Wer sich jetzt eine neue Kasse sucht, entgeht solchen Problemen. „Sobald die von Ihnen gewählte Krankenkasse Sie als neuen Versicherten in ihre EDV-Systeme aufgenommen hat, wird die Belieferung mit der neuen Krankenversicherungskarte ausgelöst“, verspricht Heinz Kaltenbach, Geschäftsführer des Bundesverbandes der Betriebskrankenkassen. Praktisch heißt das: Nach rund einer Woche bekommt man die neue Chipkarte zugeschickt, also vor dem 1. Juli. Wer bis zum 14. Juli nicht aktiv geworden ist, wird über seinen Kopf hinweg bei einer neuen Kasse angemeldet. Bei Arbeitnehmern erledigt das der Arbeitgeber, bei Erwerbslosen die Bundesagentur für Arbeit und bei Rentnern die Rentenversicherung.

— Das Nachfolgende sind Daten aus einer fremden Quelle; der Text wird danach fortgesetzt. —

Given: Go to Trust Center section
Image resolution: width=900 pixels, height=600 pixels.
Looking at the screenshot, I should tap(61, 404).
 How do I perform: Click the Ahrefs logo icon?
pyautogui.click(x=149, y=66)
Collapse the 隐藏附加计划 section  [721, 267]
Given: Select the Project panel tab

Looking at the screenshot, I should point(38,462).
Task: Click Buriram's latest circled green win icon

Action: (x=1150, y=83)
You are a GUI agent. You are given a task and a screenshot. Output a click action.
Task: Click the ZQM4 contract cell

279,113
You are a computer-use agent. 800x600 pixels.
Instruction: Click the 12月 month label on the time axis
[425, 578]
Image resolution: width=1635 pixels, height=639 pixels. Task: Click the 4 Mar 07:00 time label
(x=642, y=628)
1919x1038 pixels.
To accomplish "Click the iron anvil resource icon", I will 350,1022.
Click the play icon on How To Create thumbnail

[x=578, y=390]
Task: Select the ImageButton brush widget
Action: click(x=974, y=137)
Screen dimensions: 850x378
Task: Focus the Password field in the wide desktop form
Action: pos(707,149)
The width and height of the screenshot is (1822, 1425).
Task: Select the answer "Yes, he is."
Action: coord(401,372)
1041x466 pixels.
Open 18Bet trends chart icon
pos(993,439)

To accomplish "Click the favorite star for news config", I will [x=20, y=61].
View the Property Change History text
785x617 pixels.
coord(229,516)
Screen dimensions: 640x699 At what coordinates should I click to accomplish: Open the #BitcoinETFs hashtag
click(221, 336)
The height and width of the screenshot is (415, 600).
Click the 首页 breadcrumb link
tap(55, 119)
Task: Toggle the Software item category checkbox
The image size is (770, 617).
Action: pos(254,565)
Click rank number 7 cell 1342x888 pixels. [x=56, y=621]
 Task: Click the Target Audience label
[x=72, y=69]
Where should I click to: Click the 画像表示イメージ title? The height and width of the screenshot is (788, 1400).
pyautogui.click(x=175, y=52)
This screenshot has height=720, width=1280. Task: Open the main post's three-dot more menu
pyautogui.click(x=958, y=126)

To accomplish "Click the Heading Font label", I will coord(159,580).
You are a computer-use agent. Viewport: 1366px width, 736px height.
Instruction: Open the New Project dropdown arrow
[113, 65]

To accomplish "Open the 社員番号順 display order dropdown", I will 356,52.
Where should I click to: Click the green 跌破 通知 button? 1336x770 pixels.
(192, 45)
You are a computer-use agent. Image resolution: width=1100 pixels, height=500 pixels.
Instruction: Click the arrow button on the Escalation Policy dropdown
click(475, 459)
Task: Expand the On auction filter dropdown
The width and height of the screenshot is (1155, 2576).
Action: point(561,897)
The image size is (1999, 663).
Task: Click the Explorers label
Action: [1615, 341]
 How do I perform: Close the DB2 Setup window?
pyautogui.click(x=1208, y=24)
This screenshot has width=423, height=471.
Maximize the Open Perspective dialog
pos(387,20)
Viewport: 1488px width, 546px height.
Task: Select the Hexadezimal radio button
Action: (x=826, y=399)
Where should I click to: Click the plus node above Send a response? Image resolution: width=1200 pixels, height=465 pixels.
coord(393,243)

Nach den anfänglichen Querelen arbeiten die Kassen jetzt Hand in Hand. Alle noch säumigen Mitglieder werden von der City BKK angeschrieben. Dem Brief ist ein Antragsformular beigefügt, bei dem nur noch die gewählte Krankenkasse eingetragen werden muss. Dieser Antrag sollte dann schnellstmöglich an die gewählte Kasse gehen. Zudem schicken viele Kassen jetzt auch eigenes Personal in die Filialen der City BKK. Wegen Personalmangels seien in den Servicestellen der City BKK „tausende Briefe“ liegen geblieben, kritisiert TK-Sprecher Hermann Bärenfänger. „Wir helfen mit, die Rückstände abzubauen.“ Die AOKen haben ebenfalls ihre Hilfe angeboten.

Den Kassen, die Mitglieder der City BKK übernehmen, steht eine finanzielle Durststrecke bevor. „Der Gesundheitsfonds zahlt erst nach zwei Monaten für die neuen Mitglieder“, gibt Marie-Luise Dittmar, Sprecherin von Berlins Gesundheitssenatorin Katrin Lompscher (Linke), zu bedenken. Mit einer Bundesratsinitiative wollte Berlin der Bundesregierung Dampf machen, eine Lösung für die Fälle von Kassenschließungen zu finden und die Liquidität sicherzustellen. Doch am Freitag scheiterte der Antrag in der Länderkammer. Die Techniker sieht das gelassen. „Das erschüttert uns nicht“, betont TK-Sprecher Bärenfänger. Seine Kasse habe im vergangenen Jahr ein Plus von 558 Millionen Euro gemacht, im ersten Quartal dieses Jahres seien es 200 Millionen Euro gewesen. „Wir werden auch 2011 ohne Zusatzbeitrag auskommen“, sagt Bärenfänger – trotz der Neuzugänge aus der City BKK.